Our goal is to sample the thick multiyear ice where it collects near the Greenland coast, and follow the gradient to thinner ice towards the North Pole. We use the laser, radar and gravity to collect ice thickness data. The multiyear sea ice is an important part of the Arctic cooling system. Collecting against Greenland and Canada, it provides a continual ice cover over portions of the Arctic Circle. The multiyear ice is also a key habitat to Arctic wildlife, including the emblematic Polar Bears.
The weather over the Arctic Ocean has been highly variable as the far north transitions from “winter” mode to “summer” mode. This transition means that there are high thermal gradients, sea ice begins to break up changing the overall albedo of the ocean surface, and the reducing ice cover allows a water to air exchange. Ultimately all these shifts in the system changes the weather. We have not flown to Fairbanks yet because of this variability—there hasn’t been a clear day to do the flying.
The team did get in a second day of flying in a sequence of 4 low-altitude missions that are designed to map two ice streams in the North East section of Greenland. We are focused on the Zachariae Isstrøm (Ice Stream) and lower Northeast (NE) Greenland Ice Stream, flying the area on a 10 km grid pattern to get a clear ‘picture’ of the conditions. The NE Ice Stream is the largest drainage basin in this sector of the ice sheet and satellite data suggests this area of the ice cap is just beginning to thin. This flight will be combined with the other three flights this season to give an impression of how this major outlet is changing as well as set a baseline for assessing future changes.
As I noted we have been fighting the weather to get flights in this week, both over the ocean and Greenland. One of the difficulties of airborne data collection is the instruments need visibility in order to record ice surface conditions. Fortunately we are able to be flexible with planning so that if it is clear in one area we rearrange the flights to take advantage of the weather window. However we have had several no fly days leaving the ground and flight crew time to learn the surroundings and enjoy the sledding around Thule. Greenland is made up of one very large ice sheet surrounded by rough topography: small plateaus with fjords cut into them and mountain ranges with incised valleys. Near Thule, recession of the ice sheet over the past several millenia has “stranded” a smaller ice cap on a small plateau surrounded by frozen outwash plains from the outlet glaciers. This small icecap offers a fairly steep hill for sledding which many of us will attempt, but only one or two will descend with any grace gliding on our red or blue plastic “tubs” and “saucers”.

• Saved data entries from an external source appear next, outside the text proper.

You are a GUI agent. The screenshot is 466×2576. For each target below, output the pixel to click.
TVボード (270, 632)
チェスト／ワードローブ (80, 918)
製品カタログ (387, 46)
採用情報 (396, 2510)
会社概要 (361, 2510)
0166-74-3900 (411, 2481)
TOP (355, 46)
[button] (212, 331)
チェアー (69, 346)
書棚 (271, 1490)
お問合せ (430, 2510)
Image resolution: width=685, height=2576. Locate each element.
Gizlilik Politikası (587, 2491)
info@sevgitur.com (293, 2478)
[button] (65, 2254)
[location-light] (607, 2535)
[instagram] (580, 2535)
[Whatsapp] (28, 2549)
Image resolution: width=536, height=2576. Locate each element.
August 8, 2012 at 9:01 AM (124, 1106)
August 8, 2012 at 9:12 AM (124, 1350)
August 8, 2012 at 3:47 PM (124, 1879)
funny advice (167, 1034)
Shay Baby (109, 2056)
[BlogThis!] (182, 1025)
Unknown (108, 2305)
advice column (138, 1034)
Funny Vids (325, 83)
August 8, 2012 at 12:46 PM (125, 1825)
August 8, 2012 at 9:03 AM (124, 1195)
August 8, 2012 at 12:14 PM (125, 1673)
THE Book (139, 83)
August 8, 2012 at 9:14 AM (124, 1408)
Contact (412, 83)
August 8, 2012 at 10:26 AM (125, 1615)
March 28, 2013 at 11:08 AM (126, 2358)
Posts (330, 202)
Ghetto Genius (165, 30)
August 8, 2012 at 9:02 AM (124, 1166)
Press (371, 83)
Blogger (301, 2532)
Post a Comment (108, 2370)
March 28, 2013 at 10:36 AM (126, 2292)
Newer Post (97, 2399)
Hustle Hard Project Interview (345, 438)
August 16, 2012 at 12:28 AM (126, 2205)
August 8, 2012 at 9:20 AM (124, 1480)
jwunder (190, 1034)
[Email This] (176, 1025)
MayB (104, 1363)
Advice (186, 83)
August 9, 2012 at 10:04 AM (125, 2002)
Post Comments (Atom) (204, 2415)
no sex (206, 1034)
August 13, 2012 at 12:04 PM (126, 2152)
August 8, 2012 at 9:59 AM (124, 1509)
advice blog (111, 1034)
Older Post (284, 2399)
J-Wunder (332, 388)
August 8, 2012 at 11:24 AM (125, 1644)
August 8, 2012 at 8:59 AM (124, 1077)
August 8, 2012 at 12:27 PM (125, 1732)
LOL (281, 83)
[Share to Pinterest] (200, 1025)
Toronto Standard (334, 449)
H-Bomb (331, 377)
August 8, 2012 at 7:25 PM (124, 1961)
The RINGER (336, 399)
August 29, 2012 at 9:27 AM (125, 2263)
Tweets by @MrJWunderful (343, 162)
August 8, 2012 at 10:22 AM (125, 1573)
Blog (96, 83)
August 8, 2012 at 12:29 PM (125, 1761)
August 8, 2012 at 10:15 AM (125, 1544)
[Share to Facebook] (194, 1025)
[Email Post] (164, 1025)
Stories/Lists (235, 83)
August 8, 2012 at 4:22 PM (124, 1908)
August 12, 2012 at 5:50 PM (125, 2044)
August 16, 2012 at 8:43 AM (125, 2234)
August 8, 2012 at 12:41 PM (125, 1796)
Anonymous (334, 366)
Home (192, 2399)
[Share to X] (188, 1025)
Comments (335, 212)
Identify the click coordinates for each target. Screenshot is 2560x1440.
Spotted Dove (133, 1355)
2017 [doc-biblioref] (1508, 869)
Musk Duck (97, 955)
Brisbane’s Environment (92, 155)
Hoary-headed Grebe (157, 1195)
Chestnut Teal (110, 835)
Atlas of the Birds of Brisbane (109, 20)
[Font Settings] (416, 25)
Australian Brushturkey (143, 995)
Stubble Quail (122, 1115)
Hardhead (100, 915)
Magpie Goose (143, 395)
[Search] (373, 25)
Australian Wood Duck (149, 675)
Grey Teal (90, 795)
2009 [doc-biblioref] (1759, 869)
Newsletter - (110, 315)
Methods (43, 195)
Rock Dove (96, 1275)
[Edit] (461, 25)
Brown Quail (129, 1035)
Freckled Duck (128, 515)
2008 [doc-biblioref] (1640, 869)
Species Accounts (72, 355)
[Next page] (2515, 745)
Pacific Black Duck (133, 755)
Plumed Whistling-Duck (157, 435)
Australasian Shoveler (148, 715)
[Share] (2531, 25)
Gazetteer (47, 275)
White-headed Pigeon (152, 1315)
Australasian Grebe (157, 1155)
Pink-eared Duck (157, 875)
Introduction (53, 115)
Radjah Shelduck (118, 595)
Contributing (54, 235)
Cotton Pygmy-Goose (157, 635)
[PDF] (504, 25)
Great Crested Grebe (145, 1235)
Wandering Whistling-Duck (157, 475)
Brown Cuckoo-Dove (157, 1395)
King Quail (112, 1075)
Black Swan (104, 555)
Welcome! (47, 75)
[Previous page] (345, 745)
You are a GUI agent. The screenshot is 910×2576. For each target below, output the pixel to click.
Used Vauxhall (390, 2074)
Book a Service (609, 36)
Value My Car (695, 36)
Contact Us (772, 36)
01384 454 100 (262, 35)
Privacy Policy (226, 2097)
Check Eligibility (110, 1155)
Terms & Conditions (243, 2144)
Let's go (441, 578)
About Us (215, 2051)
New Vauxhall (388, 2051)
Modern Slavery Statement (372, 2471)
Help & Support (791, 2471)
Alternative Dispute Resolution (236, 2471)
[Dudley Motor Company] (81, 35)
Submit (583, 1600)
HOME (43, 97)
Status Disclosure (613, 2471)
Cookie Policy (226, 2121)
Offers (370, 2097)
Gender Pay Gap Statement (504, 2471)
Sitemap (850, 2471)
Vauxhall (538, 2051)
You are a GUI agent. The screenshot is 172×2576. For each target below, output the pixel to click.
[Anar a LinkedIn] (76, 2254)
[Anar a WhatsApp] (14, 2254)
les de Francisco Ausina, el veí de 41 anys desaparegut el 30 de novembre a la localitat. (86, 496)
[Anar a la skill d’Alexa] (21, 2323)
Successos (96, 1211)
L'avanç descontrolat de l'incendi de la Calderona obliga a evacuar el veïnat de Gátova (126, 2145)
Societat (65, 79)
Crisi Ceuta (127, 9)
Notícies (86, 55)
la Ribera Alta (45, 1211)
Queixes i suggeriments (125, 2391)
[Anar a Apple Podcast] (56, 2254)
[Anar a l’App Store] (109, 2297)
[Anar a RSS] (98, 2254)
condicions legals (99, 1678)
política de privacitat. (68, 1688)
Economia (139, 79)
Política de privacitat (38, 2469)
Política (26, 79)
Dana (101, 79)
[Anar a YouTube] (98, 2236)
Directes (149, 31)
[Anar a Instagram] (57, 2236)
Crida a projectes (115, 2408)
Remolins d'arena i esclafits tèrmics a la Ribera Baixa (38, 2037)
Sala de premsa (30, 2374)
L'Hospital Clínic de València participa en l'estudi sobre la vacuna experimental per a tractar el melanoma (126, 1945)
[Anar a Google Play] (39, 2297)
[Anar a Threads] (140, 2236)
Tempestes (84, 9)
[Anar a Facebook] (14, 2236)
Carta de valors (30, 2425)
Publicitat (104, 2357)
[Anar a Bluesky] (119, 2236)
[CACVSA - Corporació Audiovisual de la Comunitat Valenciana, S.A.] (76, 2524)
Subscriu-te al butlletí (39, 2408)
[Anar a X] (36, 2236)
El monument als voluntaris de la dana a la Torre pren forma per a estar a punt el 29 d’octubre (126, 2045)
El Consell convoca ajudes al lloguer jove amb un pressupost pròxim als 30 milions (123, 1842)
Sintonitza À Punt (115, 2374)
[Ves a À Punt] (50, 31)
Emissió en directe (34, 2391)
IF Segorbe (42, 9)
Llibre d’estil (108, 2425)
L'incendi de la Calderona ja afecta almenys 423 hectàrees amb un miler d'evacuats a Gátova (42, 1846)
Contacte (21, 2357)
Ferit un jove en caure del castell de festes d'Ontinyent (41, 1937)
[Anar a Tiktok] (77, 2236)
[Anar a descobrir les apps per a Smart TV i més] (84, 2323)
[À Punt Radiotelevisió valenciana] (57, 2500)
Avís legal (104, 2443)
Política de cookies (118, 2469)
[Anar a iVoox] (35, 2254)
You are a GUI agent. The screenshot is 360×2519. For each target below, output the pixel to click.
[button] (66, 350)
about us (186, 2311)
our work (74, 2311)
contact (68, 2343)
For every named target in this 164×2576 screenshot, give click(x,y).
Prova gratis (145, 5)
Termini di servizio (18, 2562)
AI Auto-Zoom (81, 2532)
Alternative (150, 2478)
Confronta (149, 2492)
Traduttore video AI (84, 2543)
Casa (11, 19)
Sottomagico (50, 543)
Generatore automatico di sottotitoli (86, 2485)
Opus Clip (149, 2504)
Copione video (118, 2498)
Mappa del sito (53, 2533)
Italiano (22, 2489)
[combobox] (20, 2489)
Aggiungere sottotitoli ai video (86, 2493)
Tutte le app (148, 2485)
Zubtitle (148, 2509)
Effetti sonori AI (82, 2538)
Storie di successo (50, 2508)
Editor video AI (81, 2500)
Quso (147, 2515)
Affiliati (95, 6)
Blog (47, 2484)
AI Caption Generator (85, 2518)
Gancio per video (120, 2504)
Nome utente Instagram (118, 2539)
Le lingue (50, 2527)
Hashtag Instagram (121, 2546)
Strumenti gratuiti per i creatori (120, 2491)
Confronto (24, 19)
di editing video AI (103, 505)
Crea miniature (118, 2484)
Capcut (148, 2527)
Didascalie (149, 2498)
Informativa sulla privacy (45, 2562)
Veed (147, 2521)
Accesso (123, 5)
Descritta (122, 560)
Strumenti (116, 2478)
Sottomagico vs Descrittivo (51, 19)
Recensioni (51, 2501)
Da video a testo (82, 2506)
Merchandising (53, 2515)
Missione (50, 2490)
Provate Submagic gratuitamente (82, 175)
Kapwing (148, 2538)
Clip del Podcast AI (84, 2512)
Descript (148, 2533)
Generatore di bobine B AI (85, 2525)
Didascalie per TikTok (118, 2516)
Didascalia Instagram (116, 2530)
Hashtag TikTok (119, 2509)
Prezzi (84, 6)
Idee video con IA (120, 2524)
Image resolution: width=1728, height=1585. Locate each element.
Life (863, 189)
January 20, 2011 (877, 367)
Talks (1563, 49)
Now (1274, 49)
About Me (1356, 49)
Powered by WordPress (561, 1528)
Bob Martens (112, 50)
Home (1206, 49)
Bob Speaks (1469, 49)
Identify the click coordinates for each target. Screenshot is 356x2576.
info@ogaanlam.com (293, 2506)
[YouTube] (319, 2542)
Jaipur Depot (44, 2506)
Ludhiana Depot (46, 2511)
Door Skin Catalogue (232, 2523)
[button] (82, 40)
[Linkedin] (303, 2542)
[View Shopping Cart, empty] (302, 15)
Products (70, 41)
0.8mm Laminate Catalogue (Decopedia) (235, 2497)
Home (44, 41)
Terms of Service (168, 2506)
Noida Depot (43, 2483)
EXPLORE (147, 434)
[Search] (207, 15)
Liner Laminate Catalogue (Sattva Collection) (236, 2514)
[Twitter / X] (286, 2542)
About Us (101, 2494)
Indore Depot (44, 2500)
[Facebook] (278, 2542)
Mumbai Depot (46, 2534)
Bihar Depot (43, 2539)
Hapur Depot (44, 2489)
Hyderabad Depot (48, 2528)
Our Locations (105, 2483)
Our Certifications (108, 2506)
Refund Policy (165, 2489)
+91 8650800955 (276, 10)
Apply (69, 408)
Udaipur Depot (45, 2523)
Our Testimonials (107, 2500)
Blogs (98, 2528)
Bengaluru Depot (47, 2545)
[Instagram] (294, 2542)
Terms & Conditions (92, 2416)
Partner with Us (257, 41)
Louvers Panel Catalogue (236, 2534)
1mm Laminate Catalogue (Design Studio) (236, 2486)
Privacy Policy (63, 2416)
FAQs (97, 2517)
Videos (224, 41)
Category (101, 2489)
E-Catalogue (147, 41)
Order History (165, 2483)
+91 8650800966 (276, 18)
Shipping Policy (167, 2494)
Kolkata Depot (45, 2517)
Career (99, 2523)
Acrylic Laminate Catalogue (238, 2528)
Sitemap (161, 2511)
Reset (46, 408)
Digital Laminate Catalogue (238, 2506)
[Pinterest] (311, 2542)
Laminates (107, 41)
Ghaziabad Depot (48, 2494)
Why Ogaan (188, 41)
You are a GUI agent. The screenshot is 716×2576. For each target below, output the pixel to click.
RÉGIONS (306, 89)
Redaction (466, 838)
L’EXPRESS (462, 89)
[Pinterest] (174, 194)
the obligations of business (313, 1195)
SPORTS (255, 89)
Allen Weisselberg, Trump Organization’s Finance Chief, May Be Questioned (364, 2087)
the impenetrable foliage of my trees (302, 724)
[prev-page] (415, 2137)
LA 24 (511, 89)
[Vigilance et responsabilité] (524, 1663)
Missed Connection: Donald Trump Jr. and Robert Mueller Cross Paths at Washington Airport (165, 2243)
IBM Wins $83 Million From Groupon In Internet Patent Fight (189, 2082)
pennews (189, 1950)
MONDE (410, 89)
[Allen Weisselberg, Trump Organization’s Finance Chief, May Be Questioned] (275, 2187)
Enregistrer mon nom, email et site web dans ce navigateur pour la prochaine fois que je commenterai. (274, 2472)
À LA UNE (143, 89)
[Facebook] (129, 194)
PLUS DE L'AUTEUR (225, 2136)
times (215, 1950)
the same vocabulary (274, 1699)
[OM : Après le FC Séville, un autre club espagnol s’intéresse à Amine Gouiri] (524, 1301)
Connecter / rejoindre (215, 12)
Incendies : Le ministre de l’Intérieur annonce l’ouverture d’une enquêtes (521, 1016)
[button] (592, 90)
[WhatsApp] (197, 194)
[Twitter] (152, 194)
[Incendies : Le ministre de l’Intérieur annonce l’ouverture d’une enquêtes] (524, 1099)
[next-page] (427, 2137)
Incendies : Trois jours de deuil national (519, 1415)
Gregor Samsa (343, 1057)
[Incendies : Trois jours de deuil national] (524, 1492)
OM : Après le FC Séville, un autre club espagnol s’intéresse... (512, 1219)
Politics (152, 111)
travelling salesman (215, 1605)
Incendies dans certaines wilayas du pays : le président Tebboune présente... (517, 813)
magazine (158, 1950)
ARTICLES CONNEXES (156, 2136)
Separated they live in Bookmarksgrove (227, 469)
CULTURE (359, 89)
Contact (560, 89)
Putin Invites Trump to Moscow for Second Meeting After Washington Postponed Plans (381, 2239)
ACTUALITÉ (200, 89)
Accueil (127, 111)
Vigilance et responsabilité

Tim Creyts is a glaciologist at Columbia University’s Lamont-Doherty Earth Observatory specializing in how water flows beneath glaciers and ice sheets. Tim has spent several seasons in the field in Alaska, the Yukon, and Greenland, and most recently as leader of a team investigating how water flows at the base of Blackfoot Glacier, MT. Tim will be working as part of the ICE Bridge project.